**EXERCISE INSTRUCTIONS**
Could you retype every one of the records below line for line, without changing a single character?

--- BEGIN ---

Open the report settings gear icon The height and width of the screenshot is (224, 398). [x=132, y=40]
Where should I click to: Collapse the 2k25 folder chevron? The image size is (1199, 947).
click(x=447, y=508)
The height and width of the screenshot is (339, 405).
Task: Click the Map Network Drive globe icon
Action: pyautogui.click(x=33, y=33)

--- END ---

**EXERCISE SOLUTION**
Open the report settings gear icon The height and width of the screenshot is (224, 398). [x=132, y=40]
Where should I click to: Collapse the 2k25 folder chevron? The image size is (1199, 947).
click(x=447, y=508)
The height and width of the screenshot is (339, 405).
Task: Click the Map Network Drive globe icon
Action: pyautogui.click(x=33, y=33)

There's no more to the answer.